A common variant: the focusable Node has a larger hit area than its visible icon (for easier touch/pointer targeting), and the highlight should trace the visible icon, not the larger hit target. HighlightFromNode handles this and keeps the highlight updated automatically if that Node's bounds ever change:

ts
import { Node, Path, HighlightFromNode } from 'scenerystack/scenery';
import { Shape } from 'scenerystack/kite';

const starShape = new Shape().moveTo( 0, -14 ).lineTo( 4, -4 ).lineTo( 14, -4 )
  .lineTo( 6, 3 ).lineTo( 9, 14 ).lineTo( 0, 7 ).lineTo( -9, 14 )
  .lineTo( -6, 3 ).lineTo( -14, -4 ).lineTo( -4, -4 ).close();

const iconNode = new Path( starShape, { fill: 'orange' } );

const draggableIcon = new Node( {
  children: [ iconNode ],
  // A larger, invisible hit target than the icon itself:
  mouseArea: iconNode.localBounds.dilated( 10 ),
  touchArea: iconNode.localBounds.dilated( 20 ),
  tagName: 'div',
  focusable: true,
  accessibleName: 'Star'
} );

draggableIcon.focusHighlight = new HighlightFromNode( iconNode );

Options used here

OptionEffect
focusHighlightShape | Node | 'invisible' | null on any focusable Node; null/omitted uses the automatic bounds-based rectangle
HighlightPath's dashedSet true for PhET's convention of "this is currently being manipulated" (see Highlight Rendering)
HighlightPath's outerStroke / innerStrokeOverride the highlight's two stroke colors, if the default theme doesn't read well against a particular background

Reach for HighlightFromNode before building a raw Shape by hand

Most "the highlight doesn't match this Node's visual shape" cases are really "the highlight should trace a different, already-existing Node's bounds" (an icon smaller than its hit target) rather than a genuinely custom outline — HighlightFromNode covers that case with no Shape math at all, and keeps itself updated if that Node's bounds change later.

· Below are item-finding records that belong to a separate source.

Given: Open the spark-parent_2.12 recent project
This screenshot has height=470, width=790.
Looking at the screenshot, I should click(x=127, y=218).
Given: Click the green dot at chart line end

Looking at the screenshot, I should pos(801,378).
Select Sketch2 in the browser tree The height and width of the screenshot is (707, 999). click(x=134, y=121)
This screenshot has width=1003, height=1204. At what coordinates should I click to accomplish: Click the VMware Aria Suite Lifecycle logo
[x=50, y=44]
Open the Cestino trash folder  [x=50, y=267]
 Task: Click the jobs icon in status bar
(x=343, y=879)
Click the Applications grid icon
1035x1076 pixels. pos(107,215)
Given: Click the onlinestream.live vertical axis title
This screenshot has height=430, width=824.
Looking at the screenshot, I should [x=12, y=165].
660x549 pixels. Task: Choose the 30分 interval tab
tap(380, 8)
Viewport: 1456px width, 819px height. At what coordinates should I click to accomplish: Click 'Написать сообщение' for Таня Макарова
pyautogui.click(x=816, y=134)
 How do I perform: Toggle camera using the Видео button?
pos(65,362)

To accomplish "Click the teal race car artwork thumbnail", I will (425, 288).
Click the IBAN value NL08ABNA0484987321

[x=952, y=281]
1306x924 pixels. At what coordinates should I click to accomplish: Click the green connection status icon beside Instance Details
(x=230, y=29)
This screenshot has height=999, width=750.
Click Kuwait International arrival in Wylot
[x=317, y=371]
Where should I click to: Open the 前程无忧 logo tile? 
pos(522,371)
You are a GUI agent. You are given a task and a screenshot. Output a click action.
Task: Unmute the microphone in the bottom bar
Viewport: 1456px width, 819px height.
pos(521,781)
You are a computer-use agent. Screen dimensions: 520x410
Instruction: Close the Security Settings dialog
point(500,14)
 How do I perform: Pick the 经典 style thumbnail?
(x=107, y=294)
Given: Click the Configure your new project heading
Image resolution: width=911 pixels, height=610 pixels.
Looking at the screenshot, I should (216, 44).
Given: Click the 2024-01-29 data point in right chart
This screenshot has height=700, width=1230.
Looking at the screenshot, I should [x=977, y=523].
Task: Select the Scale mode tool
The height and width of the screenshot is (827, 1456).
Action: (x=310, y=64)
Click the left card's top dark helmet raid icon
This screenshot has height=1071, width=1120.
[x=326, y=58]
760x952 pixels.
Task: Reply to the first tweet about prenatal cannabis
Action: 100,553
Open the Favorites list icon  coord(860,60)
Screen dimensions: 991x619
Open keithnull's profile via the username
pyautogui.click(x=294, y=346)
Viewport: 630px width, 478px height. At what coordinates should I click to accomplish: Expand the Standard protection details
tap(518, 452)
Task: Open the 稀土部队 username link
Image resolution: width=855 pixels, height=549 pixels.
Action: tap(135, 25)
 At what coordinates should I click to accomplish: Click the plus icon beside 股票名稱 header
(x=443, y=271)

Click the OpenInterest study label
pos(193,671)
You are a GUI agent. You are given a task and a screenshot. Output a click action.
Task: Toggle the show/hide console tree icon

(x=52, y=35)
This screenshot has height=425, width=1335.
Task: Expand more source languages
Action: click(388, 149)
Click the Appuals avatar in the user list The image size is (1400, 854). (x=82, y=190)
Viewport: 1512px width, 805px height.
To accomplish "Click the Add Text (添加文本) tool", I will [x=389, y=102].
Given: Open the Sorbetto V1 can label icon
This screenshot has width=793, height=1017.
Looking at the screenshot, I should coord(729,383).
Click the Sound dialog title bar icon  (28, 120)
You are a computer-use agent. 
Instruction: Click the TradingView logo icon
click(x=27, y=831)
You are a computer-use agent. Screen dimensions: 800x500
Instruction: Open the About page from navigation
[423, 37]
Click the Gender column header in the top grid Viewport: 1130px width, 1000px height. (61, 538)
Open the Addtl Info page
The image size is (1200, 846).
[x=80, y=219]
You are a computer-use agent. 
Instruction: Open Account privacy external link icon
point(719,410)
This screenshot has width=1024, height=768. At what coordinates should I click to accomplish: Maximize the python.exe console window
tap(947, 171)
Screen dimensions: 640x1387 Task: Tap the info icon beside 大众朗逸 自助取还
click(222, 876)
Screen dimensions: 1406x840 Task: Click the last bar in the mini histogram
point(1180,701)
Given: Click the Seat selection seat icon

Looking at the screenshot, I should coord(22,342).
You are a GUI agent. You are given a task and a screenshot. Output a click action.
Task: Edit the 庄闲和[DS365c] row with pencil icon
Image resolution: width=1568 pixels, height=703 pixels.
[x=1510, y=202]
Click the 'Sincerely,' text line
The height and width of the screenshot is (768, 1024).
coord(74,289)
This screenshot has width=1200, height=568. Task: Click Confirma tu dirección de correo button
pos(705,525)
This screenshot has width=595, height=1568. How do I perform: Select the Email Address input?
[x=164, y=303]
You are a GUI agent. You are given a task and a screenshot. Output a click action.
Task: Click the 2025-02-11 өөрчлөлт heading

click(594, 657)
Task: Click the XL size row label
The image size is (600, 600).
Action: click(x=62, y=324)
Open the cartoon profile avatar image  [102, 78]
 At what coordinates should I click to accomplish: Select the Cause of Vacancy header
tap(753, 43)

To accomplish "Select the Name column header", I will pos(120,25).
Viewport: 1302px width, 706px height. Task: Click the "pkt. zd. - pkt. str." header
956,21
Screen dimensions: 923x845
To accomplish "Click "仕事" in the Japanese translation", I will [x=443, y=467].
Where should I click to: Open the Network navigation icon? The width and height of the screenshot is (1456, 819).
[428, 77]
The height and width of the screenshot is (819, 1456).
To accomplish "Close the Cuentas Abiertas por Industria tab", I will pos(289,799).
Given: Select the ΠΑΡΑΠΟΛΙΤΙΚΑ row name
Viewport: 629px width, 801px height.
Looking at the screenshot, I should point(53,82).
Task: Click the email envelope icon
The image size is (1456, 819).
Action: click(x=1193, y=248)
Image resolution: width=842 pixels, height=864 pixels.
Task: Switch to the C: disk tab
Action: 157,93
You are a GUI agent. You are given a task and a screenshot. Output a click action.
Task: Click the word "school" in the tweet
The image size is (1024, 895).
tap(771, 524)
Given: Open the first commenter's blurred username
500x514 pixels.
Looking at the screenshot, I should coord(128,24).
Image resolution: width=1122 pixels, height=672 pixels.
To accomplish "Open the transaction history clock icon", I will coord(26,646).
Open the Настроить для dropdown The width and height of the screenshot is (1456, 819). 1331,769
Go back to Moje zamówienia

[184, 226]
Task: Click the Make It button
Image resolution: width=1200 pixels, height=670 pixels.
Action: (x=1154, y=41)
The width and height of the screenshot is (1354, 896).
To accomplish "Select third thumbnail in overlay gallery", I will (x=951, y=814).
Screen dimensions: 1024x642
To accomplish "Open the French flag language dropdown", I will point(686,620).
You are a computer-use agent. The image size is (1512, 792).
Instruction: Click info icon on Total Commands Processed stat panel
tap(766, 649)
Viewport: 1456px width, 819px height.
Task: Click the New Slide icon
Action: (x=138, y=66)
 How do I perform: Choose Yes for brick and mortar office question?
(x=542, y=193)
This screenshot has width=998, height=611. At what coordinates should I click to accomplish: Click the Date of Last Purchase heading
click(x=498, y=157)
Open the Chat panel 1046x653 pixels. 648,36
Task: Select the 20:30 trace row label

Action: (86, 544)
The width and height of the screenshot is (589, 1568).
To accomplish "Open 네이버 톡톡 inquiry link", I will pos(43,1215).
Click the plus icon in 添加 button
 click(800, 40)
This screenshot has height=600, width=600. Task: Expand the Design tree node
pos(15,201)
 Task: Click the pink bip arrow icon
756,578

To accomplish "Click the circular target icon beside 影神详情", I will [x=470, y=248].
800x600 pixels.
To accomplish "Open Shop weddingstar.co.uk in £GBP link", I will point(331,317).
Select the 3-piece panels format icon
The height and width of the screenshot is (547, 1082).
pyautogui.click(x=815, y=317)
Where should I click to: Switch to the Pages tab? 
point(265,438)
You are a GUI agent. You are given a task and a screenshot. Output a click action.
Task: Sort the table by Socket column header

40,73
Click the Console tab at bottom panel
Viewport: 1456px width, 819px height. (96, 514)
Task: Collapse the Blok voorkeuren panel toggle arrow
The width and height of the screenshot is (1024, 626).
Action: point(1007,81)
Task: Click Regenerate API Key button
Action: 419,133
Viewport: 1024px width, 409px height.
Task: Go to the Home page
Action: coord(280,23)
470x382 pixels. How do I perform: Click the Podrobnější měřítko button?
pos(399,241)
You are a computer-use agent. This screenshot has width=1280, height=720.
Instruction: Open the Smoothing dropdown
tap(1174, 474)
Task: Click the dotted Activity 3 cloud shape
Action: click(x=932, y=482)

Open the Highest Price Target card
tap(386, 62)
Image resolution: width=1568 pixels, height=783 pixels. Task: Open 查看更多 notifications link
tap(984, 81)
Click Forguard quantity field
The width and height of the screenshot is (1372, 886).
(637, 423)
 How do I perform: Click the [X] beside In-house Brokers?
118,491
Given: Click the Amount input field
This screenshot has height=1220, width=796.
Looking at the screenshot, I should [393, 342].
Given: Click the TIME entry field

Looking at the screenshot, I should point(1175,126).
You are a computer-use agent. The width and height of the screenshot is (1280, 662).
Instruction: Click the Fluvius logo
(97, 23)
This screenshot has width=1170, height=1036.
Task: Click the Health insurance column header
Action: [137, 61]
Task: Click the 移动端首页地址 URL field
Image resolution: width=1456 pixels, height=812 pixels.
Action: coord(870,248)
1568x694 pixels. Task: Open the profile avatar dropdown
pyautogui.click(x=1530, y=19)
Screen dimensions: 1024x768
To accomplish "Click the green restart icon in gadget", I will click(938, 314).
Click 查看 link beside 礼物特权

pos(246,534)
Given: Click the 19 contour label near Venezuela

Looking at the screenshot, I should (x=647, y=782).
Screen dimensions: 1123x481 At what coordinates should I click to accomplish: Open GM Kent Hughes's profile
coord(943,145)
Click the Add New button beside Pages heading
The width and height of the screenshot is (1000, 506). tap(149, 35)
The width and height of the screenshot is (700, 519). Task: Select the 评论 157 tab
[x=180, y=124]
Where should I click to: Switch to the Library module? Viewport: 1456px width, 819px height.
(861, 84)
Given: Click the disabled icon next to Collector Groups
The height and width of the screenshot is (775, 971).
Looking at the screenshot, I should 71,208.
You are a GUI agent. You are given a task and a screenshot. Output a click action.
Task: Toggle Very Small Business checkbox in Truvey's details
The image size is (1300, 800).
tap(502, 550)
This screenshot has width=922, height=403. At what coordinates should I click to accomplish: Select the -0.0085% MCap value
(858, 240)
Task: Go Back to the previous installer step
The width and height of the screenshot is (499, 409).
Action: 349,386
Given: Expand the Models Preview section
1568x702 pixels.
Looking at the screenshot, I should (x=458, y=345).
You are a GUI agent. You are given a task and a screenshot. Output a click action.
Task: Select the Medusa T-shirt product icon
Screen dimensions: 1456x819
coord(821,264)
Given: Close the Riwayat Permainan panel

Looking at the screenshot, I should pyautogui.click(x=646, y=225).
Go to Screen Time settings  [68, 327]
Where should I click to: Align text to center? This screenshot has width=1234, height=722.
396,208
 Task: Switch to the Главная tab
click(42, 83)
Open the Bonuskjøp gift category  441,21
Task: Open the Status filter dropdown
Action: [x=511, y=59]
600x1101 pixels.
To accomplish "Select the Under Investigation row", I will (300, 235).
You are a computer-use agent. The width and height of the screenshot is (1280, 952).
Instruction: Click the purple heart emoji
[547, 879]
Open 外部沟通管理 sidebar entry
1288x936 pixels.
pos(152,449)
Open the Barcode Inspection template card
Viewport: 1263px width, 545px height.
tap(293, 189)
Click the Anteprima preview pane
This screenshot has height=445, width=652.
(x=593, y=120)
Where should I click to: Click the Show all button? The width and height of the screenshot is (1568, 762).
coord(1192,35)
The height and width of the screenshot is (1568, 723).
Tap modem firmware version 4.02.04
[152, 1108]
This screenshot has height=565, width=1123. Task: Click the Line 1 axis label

Reach for a hand-built Shape (as in the circular example above) only when no existing Node's bounds already describe the outline you want.

A non-rectangular highlight is a visual fix only — it doesn't change hit-testing

Setting focusHighlight changes what's drawn on focus; it has no effect on mouseArea/touchArea/pickability. If the goal is also making the effective clickable region match a custom shape (not just its highlight), that's a separate change to mouseArea/touchArea or hitTestShape-style Node options, not something focusHighlight provides.